PCMark 10 and Geekbench
We are now going to show our synthetic benchmark testing first, and then game performance will follow afterward. On all the graphs you will note that under “Intel Core i9-11900K” there is an “A.B. On” or “A.B. Off.” This indicates whether either Intel Adaptive Boost is On or Off. A.B. = Adaptive Boost as set by the BIOS.
As you look at the results, keep in mind that price-wise the i9-11900K matches the Ryzen 9 5900X. However, by core count, the i9-11900K at 8c/16t matches the Ryzen 7 5800X at 8c/16t. The i9-10900K is a 10c/20t CPU.
PCMark 10
Standard PCMark Benchmark

In this first graph, we are looking at PCMark 10 standard benchmark test, which is an overall system test. PCMark 10 runs a gauntlet of different office, content creation, and desktop workloads. Typical, non-gaming stuff. According to this graph, we can firstly see that turning on Adaptive Boost does improve performance. With Adaptive Boost off, which is the default, performance falls behind the AMD Ryzen 7 5800XT. Once Adaptive Boost is enabled, it now edges out the 5800X ever so slightly. The AMD Ryzen 9 5900X takes the lead in performance though. What is worth looking at though is how much the new i9-11900K improves upon the i9-10900K with or without Adaptive Boost.
PCMark Application Benchmark

In this graph, we are looking at PCMark 10’s Applications Benchmark. This test is very specific, it tests the performance of Microsoft Office, using Excel, Word, PowerPoint and even Explorer. We have found this test to be rather sensitive to clock speed instead of core count. This is why you see the Ryzen 7 5800X and i9-11900K with Adaptive Boost on top in terms of performance. They have higher sustainable clock speeds at full-load, and thus really perform well here. It seems the 5800X and i9-11900K with A.B. enabled are rather equal in performance here.
The 5900X is toward the bottom because of its lower all-core frequencies. However, once again the new i9-11900K has improved upon the older i9-10900K quite a bit. The new CPU would provide better Microsoft Office performance according to this test.
Geekbench 5

Next up we have the latest version of Geekbench 5. This benchmark tests overall CPU performance and can show us a result in both multi-core and single-core performance. In the graph above we have the multi-core performance. This test is obviously very multi-core sensitive and aware. The AMD Ryzen 9 5900X with its 12c/24t count just flies past everything. It’s 27% faster than the Intel Core i9-11900K with Adaptive Boost enabled. Even though this test is multi-core sensitive, Adaptive Boost did provide a 4% performance improvement on the i9-11900K. This was enough to overcome the Ryzen 7 5800X interestingly. The i9-11900K even without Adaptive Boost slightly edges out the 5800X in performance here.

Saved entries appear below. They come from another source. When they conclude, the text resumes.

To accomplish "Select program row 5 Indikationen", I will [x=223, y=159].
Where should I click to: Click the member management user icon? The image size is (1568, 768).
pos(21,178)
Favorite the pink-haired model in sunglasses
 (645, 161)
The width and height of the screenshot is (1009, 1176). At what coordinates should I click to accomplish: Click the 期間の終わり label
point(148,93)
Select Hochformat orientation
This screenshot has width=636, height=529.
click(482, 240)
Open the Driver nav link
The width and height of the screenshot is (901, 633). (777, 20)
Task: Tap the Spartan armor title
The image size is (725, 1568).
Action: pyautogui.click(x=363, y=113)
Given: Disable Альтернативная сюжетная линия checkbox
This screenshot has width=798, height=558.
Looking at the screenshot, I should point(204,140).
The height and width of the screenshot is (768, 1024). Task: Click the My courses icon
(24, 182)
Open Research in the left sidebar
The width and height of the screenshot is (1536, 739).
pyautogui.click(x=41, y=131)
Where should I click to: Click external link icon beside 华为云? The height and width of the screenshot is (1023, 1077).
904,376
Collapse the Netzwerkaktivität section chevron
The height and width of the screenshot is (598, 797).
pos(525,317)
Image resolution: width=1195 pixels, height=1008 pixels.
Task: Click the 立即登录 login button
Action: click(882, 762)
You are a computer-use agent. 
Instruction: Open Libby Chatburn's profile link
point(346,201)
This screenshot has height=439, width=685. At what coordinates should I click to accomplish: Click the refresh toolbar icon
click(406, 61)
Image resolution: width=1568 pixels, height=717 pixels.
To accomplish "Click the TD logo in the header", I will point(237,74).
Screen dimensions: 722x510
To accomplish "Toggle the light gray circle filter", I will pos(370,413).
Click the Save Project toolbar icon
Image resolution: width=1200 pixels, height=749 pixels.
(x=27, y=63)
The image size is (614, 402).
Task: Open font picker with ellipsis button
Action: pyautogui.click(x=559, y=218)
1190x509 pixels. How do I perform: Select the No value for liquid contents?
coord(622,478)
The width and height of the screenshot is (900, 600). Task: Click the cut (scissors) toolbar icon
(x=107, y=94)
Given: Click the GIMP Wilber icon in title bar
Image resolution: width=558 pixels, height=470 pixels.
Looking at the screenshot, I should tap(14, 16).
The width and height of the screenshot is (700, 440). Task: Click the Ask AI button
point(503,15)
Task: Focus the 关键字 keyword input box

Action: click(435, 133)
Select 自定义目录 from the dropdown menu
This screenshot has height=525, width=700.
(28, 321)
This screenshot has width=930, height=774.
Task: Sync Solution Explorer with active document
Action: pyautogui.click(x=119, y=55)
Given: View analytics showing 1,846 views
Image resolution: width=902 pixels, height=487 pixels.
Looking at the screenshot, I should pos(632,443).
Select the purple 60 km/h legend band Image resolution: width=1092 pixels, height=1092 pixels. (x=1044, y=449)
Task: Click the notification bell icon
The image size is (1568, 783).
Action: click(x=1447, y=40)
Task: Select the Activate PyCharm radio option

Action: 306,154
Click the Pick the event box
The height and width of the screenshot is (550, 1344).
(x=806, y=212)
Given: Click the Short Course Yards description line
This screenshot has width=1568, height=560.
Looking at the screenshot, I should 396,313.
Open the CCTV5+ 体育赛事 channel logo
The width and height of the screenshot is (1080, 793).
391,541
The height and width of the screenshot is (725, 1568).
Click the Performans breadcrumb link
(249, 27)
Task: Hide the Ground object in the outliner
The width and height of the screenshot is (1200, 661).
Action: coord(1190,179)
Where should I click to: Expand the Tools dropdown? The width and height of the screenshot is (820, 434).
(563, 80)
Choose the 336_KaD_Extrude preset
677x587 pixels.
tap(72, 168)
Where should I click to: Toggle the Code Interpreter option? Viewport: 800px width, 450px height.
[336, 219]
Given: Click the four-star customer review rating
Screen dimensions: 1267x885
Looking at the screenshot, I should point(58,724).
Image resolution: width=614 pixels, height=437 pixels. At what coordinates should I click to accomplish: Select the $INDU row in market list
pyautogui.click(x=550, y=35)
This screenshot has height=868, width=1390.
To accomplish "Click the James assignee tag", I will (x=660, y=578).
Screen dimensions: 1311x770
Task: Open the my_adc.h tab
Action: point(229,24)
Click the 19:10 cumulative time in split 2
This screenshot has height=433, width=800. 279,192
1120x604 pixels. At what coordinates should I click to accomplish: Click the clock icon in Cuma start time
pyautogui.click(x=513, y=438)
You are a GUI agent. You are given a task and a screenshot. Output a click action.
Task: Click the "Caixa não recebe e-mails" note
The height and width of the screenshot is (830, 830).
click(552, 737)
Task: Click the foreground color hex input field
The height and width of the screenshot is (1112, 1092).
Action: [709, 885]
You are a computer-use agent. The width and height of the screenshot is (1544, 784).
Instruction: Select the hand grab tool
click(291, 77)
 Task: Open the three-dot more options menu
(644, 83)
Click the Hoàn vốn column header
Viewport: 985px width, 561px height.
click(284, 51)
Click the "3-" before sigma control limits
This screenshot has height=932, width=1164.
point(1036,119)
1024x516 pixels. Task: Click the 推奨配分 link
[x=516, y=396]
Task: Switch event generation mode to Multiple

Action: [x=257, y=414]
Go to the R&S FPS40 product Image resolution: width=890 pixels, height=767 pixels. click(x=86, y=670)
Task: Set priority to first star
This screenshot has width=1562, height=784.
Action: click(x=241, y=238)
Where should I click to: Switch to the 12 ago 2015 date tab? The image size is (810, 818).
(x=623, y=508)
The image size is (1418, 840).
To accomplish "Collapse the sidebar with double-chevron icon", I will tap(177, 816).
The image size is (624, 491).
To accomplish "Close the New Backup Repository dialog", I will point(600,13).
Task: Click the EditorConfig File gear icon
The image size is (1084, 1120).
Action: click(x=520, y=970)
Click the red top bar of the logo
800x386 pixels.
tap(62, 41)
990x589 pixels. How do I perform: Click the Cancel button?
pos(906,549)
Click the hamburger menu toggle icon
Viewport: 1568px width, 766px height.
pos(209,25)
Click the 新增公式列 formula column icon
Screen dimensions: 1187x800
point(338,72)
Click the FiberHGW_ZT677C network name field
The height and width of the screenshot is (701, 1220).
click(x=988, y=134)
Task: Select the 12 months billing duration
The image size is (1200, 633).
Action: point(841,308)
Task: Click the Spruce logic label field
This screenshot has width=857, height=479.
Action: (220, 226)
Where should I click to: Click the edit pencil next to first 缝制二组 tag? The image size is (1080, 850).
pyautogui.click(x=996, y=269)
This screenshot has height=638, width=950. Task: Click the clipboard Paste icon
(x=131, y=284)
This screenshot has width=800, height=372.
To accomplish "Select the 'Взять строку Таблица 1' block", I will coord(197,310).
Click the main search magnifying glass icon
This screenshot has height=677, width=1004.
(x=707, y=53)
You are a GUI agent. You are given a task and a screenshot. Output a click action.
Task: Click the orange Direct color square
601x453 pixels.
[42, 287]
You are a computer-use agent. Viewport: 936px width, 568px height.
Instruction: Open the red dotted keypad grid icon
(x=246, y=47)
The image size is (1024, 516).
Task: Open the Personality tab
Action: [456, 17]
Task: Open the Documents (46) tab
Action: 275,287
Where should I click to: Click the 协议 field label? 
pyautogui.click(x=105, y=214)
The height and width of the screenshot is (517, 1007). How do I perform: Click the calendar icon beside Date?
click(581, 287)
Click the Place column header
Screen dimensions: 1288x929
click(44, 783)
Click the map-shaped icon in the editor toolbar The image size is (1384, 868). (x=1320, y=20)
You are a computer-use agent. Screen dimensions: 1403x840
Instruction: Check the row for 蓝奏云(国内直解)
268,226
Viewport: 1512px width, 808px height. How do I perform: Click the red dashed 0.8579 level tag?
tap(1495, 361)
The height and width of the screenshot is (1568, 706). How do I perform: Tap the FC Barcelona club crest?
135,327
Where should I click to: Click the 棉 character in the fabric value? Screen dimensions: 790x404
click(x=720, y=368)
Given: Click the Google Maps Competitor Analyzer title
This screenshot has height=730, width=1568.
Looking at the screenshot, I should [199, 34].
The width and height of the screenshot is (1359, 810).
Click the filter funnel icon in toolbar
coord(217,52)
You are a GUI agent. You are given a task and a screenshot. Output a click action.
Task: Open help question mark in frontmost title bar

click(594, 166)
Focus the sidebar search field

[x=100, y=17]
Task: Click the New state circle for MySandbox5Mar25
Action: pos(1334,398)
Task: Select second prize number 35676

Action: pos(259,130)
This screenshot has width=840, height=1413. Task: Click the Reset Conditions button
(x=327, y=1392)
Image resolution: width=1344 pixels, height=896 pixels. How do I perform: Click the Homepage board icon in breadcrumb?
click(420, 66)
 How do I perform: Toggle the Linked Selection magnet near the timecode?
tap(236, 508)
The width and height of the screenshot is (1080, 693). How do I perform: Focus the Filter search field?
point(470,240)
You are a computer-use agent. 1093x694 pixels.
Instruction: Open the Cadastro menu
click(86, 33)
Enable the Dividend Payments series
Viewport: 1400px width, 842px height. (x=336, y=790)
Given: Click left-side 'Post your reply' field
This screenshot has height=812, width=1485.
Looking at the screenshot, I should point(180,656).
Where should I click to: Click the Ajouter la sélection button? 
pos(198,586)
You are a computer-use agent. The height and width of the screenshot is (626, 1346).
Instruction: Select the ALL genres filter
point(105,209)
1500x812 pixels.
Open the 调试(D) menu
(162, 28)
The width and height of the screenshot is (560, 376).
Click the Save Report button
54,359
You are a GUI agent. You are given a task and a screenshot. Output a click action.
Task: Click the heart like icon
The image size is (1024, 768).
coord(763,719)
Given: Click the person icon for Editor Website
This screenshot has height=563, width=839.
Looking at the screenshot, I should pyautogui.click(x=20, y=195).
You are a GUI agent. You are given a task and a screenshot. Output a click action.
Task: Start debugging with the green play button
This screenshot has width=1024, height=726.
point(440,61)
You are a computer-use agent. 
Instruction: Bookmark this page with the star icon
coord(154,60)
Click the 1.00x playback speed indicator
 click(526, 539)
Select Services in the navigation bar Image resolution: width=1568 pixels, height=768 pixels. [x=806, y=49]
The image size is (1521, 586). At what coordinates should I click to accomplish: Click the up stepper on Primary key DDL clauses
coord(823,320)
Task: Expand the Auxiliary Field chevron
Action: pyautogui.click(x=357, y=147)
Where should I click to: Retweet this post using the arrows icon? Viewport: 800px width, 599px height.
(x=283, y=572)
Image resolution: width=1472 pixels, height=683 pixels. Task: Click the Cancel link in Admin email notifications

In this graph, we are now looking at single-core performance. This one is really interesting, as it appears that in terms of single-core performance the Intel Core i9-11900K is superior by a long shot to everything else. Even without Adaptive Boost, it’s beating the Ryzen 9 5900X, and Ryzen 7 5800X for single-core performance. Compared to the Ryzen 7 5800X the i9-11900K is 17% faster in single-core performance in this benchmark.